_Work order_
Apart from the pictures, every part of the records below gets retyped exactly.

_Material provided_
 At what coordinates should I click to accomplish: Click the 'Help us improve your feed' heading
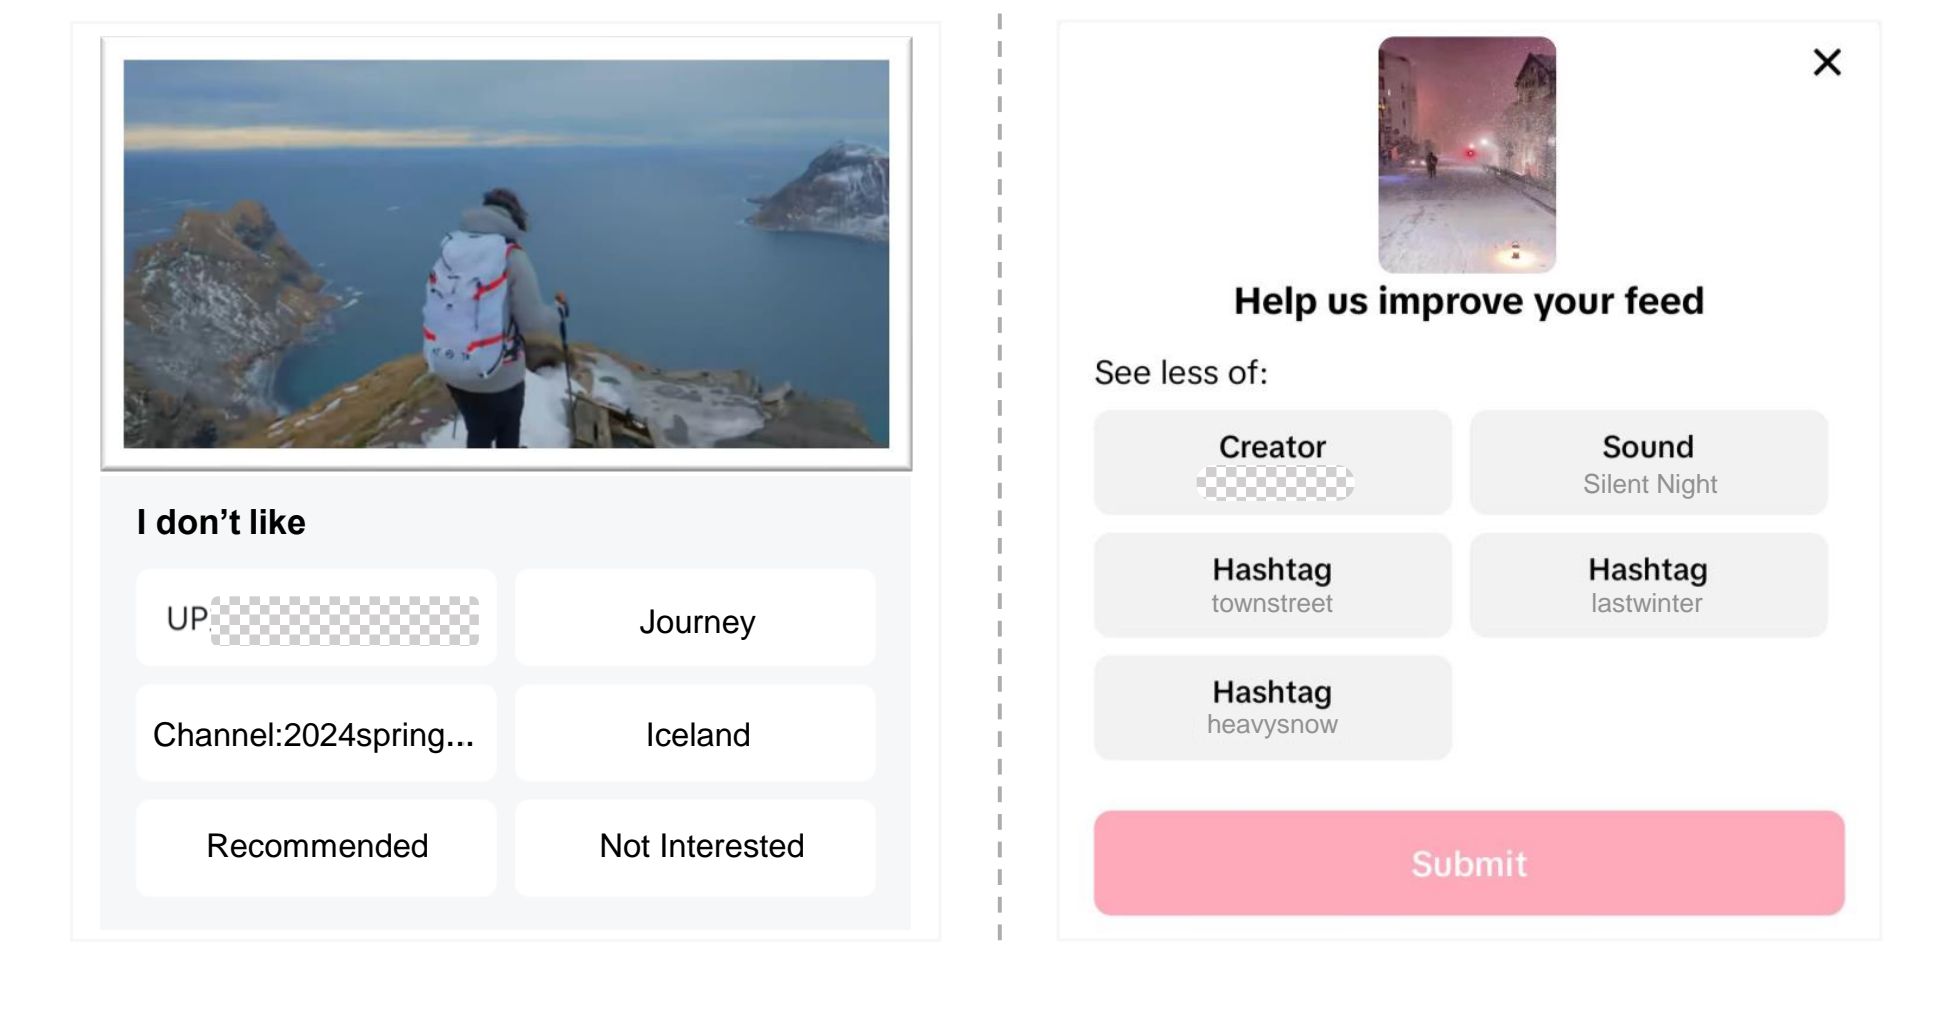(x=1468, y=301)
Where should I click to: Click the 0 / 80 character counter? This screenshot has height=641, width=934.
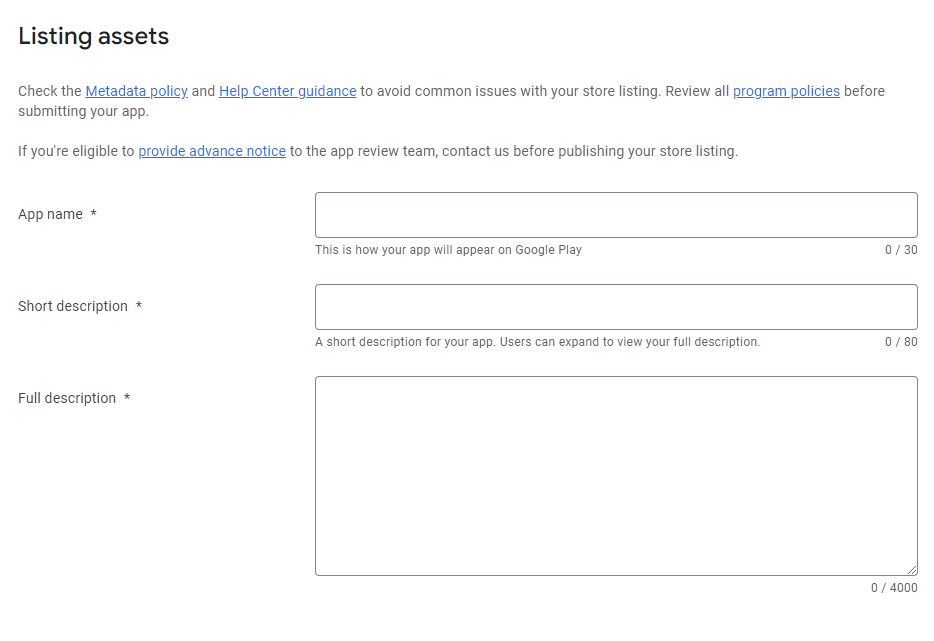click(901, 342)
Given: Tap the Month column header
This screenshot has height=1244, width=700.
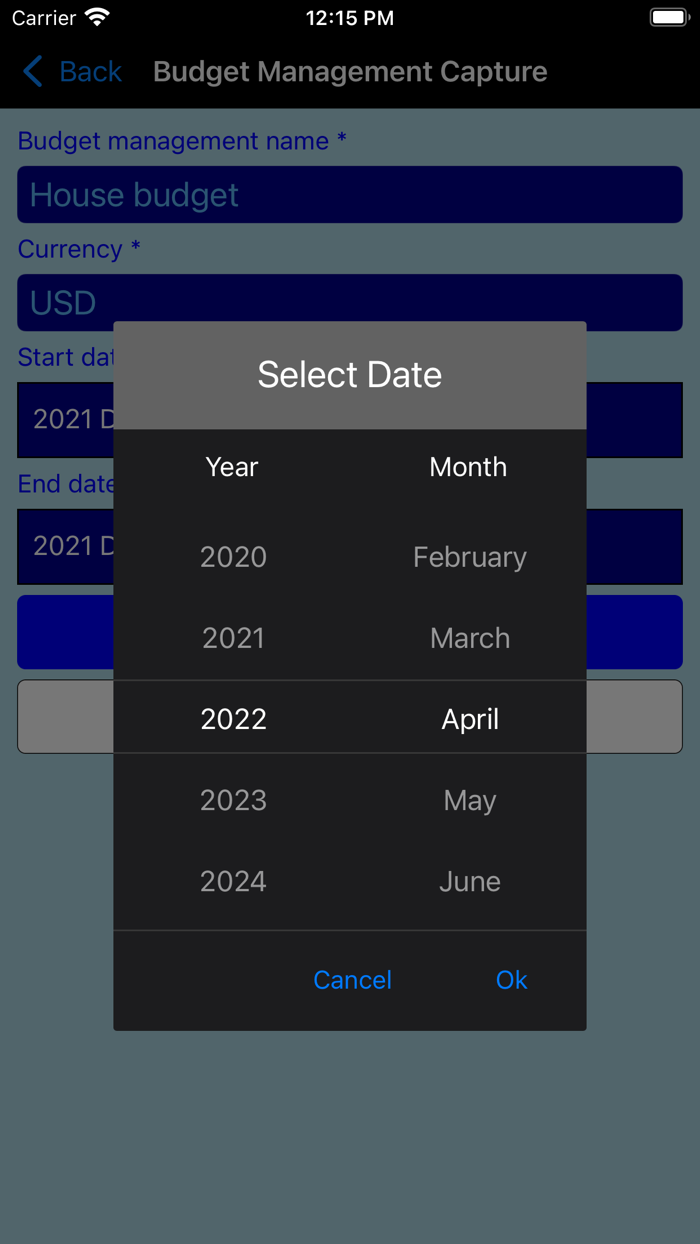Looking at the screenshot, I should (467, 466).
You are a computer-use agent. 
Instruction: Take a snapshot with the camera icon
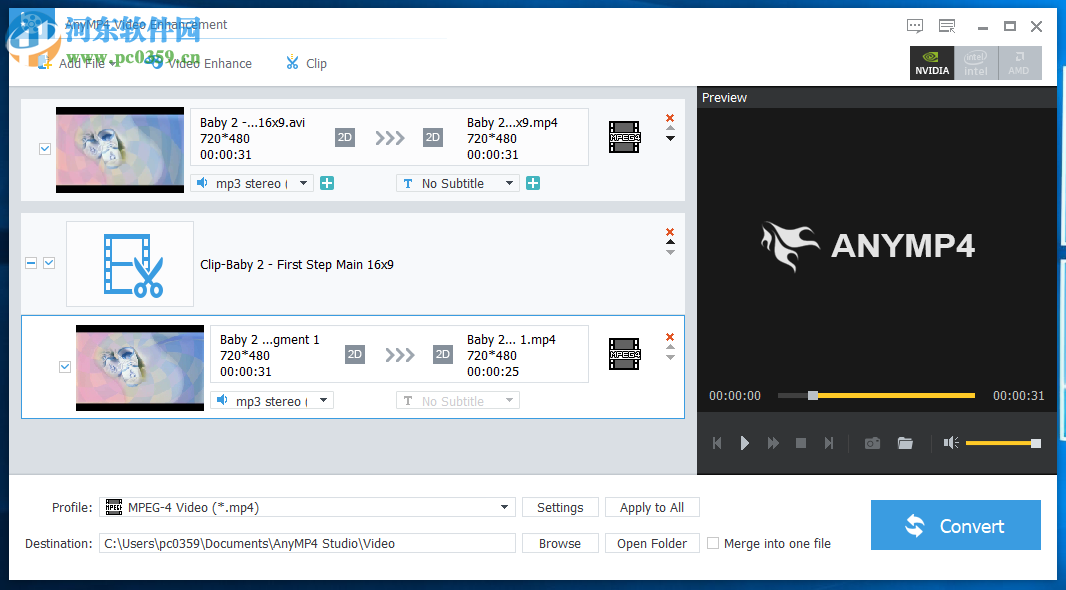coord(871,442)
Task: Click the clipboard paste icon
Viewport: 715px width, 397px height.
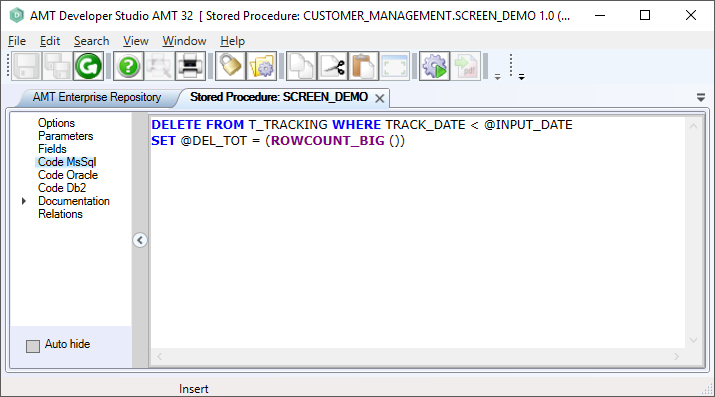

_Solution to the exercise_
 At what coordinates should I click to accomplish: Click the 'Help us improve your feed' heading
(x=1468, y=301)
Where should I click to: Click the 0 / 80 character counter? This screenshot has height=641, width=934.
click(901, 342)
Given: Tap the Month column header
This screenshot has height=1244, width=700.
Looking at the screenshot, I should (467, 466).
You are a computer-use agent. 
Instruction: Take a snapshot with the camera icon
coord(871,442)
Task: Click the clipboard paste icon
Viewport: 715px width, 397px height.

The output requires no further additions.